One of the most exciting parts of leaving home for college is the opportunity to begin establishing your own finances. Responsible use of student credit cards can be an important part of establishing that path.
But how do you use a credit card responsibly? What do you need to know before opening up credit accounts? We’ve got the answers that will set you on the right path to responsible credit use in college and beyond!
In This Article
Student Credit Cards and Building Your Credit File
Let’s cover the basics first. Your credit history is critical to your financial empowerment and laying down a solid foundation is important.
Your credit history is maintained by the three credit bureaus: Experian, Equifax, and TransUnion. Each bureau maintains a file on individuals who engage in reportable financial transactions. This credit report contains each person’s financial history, including:
- Payment history
- Credit accounts (both open and closed)
- Available credit
- Tax liens
Your credit report doesn’t include:
- Employment information
- Bank account balances
It’s important to keep an eye on your credit history, as the bureaus compile this information from what’s reported to them, since errors can happen.
You’re entitled to dispute information that you believe to be inaccurate. The credit bureau will investigate and remove any entry that the creditor can’t prove is valid.
Under federal law, you are entitled to receive a copy of your credit report from each of the three bureaus once every twelve months. Because of the COVID-19 pandemic, you can access free weekly online credit reports. You may do so by visiting annualcreditreport.com.
How to Build a Strong Credit History
Credit invisibility is one of the biggest hurdles for college students when establishing a credit history. An estimated 26 million Americans are credit invisible, and it disproportionately affects young adults, immigrants, undocumented workers, and BIPOC individuals.
If the credit bureaus don’t have any credit history for you, you’re likely considered credit invisible. The good news is there are ways to get credit, especially as a college student.
- Secured credit cards and credit builder cards: Secured cards are a great option for someone looking to obtain their first credit card — if you have the funds. You deposit an amount of money with the lender, and they issue you a credit card with a credit limit not exceeding the deposit. Then you can use that card for everyday purchases and pay it off each month, building a timely payment history.
- Student credit cards: Many lenders offer special credit cards for college students. However, read the terms and conditions carefully so you know what you’re signing up for.
- Become a cosigner/authorized user on a parent or relative’s card: A family member can make you an authorized user on their credit card, which means their use of the credit card account reflects on your own credit history.

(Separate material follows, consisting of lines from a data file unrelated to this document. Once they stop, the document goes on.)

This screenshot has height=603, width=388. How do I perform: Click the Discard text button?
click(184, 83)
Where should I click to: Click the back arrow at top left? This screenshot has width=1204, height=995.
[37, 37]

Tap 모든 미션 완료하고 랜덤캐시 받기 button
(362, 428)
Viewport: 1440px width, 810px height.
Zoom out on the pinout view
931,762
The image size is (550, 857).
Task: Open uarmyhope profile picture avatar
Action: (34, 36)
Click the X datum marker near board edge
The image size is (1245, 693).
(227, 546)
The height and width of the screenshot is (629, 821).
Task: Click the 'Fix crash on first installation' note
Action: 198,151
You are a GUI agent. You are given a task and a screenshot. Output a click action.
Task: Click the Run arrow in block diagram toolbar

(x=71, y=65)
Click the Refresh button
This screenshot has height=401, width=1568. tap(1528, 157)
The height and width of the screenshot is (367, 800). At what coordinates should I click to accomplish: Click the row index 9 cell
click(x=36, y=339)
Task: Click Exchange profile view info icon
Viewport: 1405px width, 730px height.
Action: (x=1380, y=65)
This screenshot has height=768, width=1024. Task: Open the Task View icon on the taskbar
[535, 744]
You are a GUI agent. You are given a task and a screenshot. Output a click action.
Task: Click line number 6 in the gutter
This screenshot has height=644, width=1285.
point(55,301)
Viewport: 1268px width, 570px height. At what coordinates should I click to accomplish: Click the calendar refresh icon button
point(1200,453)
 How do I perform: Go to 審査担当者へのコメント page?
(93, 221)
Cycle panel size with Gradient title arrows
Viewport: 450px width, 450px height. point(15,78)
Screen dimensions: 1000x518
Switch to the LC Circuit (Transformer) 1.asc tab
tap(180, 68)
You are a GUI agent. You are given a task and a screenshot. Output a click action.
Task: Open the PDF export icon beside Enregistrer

It is important to make sure the primary account holder is someone who never misses a payment—otherwise, this could negatively impact your credit score.
If you decide to open a credit card account, it’s important to build a strong credit history. Your credit impacts many aspects of your future; credit is instrumental not only for buying homes or cars, but for renting homes, turning on utilities, and sometimes even employment.
Here are some tips to make sure you start your credit history off right:
- Always make payments on time: Your payment history is the biggest influence on your credit score. A flawless streak of on-time payments may boost your credit. Getting a single late payment stays on your credit report for up to seven years.
- Don’t use your whole credit line: The credit score formula calculates your debt burden as the percentage you’re using of your available credit. You should try to use no more than 30% of your credit limit at one time. If you have a credit limit of $1,000, try to maintain a balance of no more than $300.
- Avoid interest by paying off your monthly balance: You can avoid accumulating interest charges if you pay each balance in full when you receive the bill and before the due date.
- Make a budget and stick to it: Establishing a budget helps you control your finances instead of your finances controlling you.
Work on Getting or Improving Your Credit Score
What is a FICOⓇ score? Credit scores, often known as FICO scores, use a proprietary formula to assess how likely a borrower is to repay a loan. FICO scores range between 350-850 with higher scores being better and are based upon five criteria, all in your credit report.
- Payment history: The single most important factor in your credit score is your payment history. Late payments are a significant detriment to your credit score; timely payments help boost it.
- Current debt burden: This includes the number of active credit lines you have, the age of your accounts, and how much of your credit you are using (aka, your credit utilization ratio, or the amount of debt you have versus your combined credit limits).
- Variety of credit used: Banks believe consumers are more creditworthy if they make use of a mix of credit types, such as car loans, mortgages, retail accounts, credit cards, etc.
- Length of credit history: In general, this category takes three things into account – how long your oldest account has been open, the age of your newest account, and their average.
- New credit accounts: Too many new credit accounts in a short period can be an indicator of financial stress, lowering your credit score.
Selecting the Best Card for You
Establishing credit and selecting the best student credit card isn’t a one-size-fits-all solution. You should do your research and make the best decision for your unique set of circumstances.
Once you’ve decided, it’s important to use your card responsibly. Doing so can put you squarely on the path to financial empowerment.